Natural key and surrogate key

1. Natural Key

A natural key is a type of unique key in a database which has an equivalent in the external world outside the database. Database tables are used to represent entities in the real world. A natural key is some unique attribute or group of attributes of the real world entity which uniquely identifies the entity. A natural key is also known as business key or domain key.

A natural key uniquely identifies each row in a database table.

1.1 Example of natural key

Suppose every citizen of the country is provided a unique identification number. This unique identification number can be used to uniquely identify the citizens. This identification number can be used as a primary key in a table used to store citizens information. Since this identification number belongs to the real world entity, it can be used as a natural key.

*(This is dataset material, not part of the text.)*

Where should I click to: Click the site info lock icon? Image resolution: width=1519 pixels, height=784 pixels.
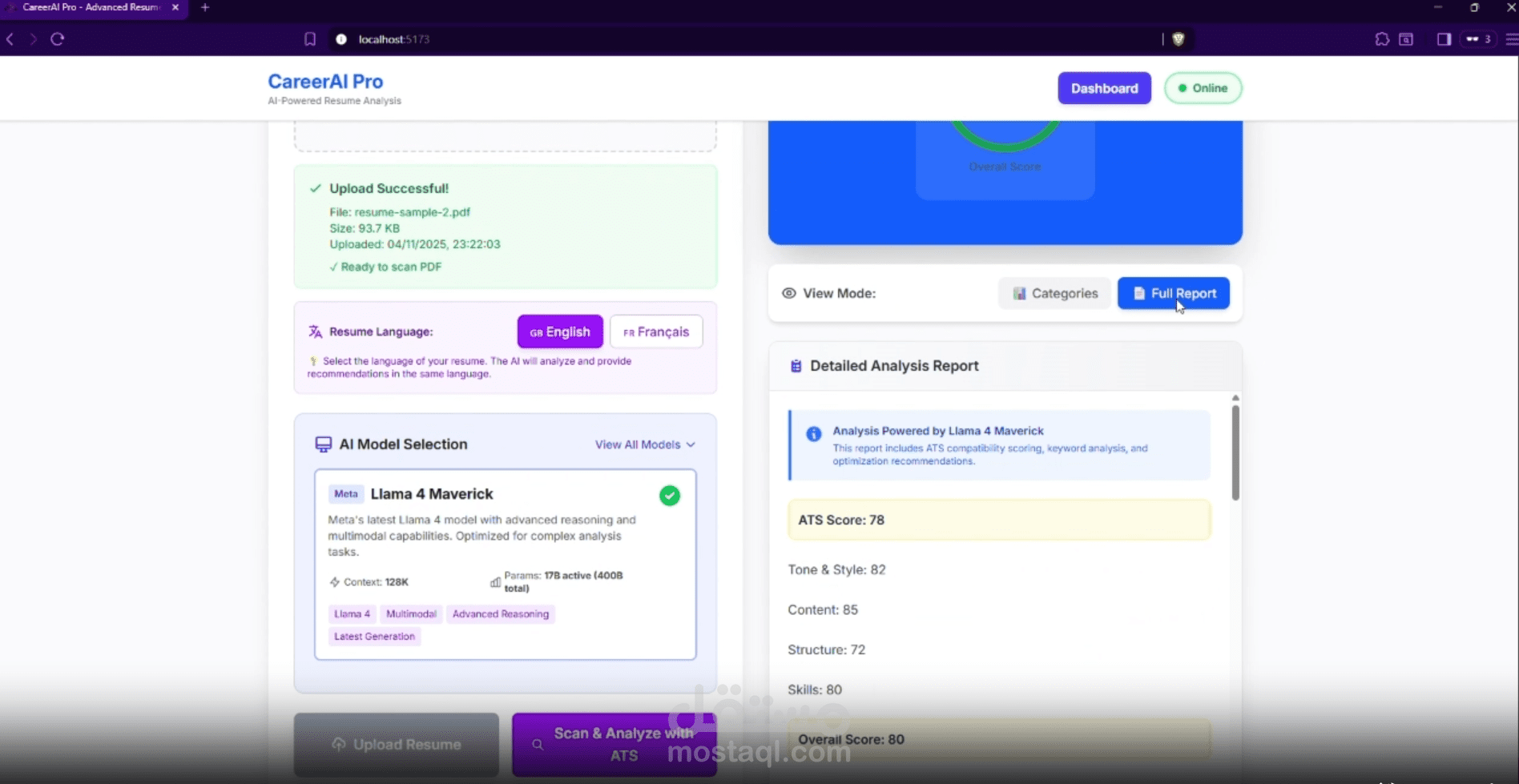pos(340,39)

1.2 Advantages of using natural key

  • Sometimes, natural key is a combination of two or more columns. More number of columns as a primary key are not easy to manage from application side.
  • The natural key is related to the real world. Since this attribute is part of entity, need to be saved in the database. So using a natural key as the primary key saves disk space.
  • A natural key makes it easy to understand the data and hence its design and management. If you use some custom generated sequence as a primary key, it will be difficult to have a look at the sequence and tell what the data is all about. A natural key makes it easy to design the database system.
  • A natural key relates to the real world, so it can be used in the search.
  • Since the natural key column has meaning, less number of join is required and hence less I/O operation.

1.3 Disadvantages of using natural key

  • A natural key is an attribute from the real world. If the structure of the natural key changes, it will require the change in database table as well. Changing the primary key in a database table is very difficult, especially after the database is designed and holds a lot of production data.
  • A natural key can not be good in terms of performance if it is a combination of two or more columns.
  • You can’t save the data unless you know the natural key value.

2. Surrogate Key

A surrogate key is a type of unique key in a database which is not derived from application data, unlike a natural key. A surrogate key does not represent an attribute of a real world entity. A surrogate key is also known as synthetic key, pseudo key, fact-less key or technical key.

The surrogate key is internally generated and are independent of the current row data. A surrogate key is usually not visible to the user of the application. Usually the database takes care of surrogate key generation and usually it is a numeric type incremented whenever there is a need of new key.

2.1 Example of surrogate key

Consider the index of the book. The index is usually a number which represents the unique sections of the book. However, the index is not related to the content of the book. Index here can be used as a surrogate key.

2.2 Advantages of using surrogate key

  • Surrogate key is easy to manage as there is only single column to manage. No extra columns are required to uniquely identify the row.
  • Surrogate key does not relate to the row of the data. So whenever the row data changes, there is no need to change the surrogate key.
  • Unlike the natural key, if the attribute to uniquely identify the row changes, surrogate key in unaffected.
  • You can define your own logic for surrogate key. Surrogate key is usually numeric or alphanumeric. Surrogate is easy to manage. Since surrogate key is system generated with predefined logic, it can be easily used in automation tasks.
  • Surrogate keys can be easily used to verify the data. If there is any deviation from the pattern of surrogate key, it can be easily identified.

2.3 Disadvantages of using surrogate key

  • A surrogate key does not relate to real world, so it is does not help in understanding the data. Suppose there is a table which uses numeric type as a surrogate key. You can’t tell just by looking at the number about the data. A surrogate key does not help in data modeling.
  • For a surrogate key, you have to create another column. This requires additional disk space.
  • Surrogate keys can result in duplicate values in any natural keys.
  • Surrogate keys can not be used in search.
  • Since surrogate key has no meaning, more join is required and hence more I/O.